(Task set):
[1] List every percentage figure given in the passage on aluminum in cars.
[2] Repeat word for word the part of the passage on aluminum in cars that opens with the words containing "1) Excellent weight" and closes with "increased to 50%.".

>> start Page extract

1) Excellent weight reduction, energy-saving, and emission reduction effects.

• ① Weight reduction effect: According to the report of the Aluminum Association in the United States, for every 1kg of aluminum used in a car, a weight reduction effect of 2.2kg is achieved, leading to a reduction of 20kg in tailpipe emissions during the service life. Due to its lower density compared to steel, aluminum used in car components can achieve secondary lightweighting. According to research by the Aluminum Association of the United States, the first-time lightweighting effect of typical parts in a car using aluminum can reach 30%-40% (replacing ordinary steel with high-strength steel can reduce weight by about 11%), and the secondary lightweighting effect can be increased to 50%.

>> end Page extract
>> start Recorded data

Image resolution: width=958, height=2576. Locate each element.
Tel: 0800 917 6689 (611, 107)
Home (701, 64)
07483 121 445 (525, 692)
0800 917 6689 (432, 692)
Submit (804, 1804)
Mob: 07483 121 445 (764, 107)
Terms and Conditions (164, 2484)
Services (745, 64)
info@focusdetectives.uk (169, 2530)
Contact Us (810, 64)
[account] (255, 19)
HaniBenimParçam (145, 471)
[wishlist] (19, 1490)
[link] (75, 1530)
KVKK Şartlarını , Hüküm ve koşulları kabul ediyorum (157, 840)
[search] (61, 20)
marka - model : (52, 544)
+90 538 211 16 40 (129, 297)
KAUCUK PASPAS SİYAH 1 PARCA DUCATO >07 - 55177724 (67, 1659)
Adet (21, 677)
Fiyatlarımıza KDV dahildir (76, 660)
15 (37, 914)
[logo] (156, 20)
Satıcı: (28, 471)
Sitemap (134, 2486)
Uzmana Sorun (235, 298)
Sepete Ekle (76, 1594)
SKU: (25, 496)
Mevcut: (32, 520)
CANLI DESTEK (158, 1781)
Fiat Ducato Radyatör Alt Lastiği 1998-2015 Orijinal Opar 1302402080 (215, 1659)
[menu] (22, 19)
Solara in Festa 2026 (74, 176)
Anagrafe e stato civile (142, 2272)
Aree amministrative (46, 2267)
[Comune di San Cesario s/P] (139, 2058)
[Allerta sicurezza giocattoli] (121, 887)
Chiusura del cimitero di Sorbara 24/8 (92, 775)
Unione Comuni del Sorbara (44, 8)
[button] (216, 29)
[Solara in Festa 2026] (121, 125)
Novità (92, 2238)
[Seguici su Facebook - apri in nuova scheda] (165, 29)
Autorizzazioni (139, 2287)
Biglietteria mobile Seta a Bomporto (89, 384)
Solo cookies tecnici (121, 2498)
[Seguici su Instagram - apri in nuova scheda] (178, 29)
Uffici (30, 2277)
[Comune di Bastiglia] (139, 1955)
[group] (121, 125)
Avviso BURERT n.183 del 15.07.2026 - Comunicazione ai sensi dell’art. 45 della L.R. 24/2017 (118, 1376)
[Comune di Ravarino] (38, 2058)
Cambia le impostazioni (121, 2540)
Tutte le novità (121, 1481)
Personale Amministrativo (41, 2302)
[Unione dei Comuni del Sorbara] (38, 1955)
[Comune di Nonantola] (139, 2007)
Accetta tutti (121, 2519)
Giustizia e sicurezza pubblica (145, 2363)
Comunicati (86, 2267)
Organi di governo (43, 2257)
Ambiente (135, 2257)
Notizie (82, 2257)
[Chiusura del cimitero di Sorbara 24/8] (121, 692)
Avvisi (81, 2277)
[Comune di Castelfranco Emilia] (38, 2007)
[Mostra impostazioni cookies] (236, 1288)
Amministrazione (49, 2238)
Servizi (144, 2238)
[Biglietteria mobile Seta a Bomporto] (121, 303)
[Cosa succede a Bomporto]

>> end Recorded data

(Answers per task):
[1]
30%-40%
11%
50%

[2]
1) Excellent weight reduction, energy-saving, and emission reduction effects.

• ① Weight reduction effect: According to the report of the Aluminum Association in the United States, for every 1kg of aluminum used in a car, a weight reduction effect of 2.2kg is achieved, leading to a reduction of 20kg in tailpipe emissions during the service life. Due to its lower density compared to steel, aluminum used in car components can achieve secondary lightweighting. According to research by the Aluminum Association of the United States, the first-time lightweighting effect of typical parts in a car using aluminum can reach 30%-40% (replacing ordinary steel with high-strength steel can reduce weight by about 11%), and the secondary lightweighting effect can be increased to 50%.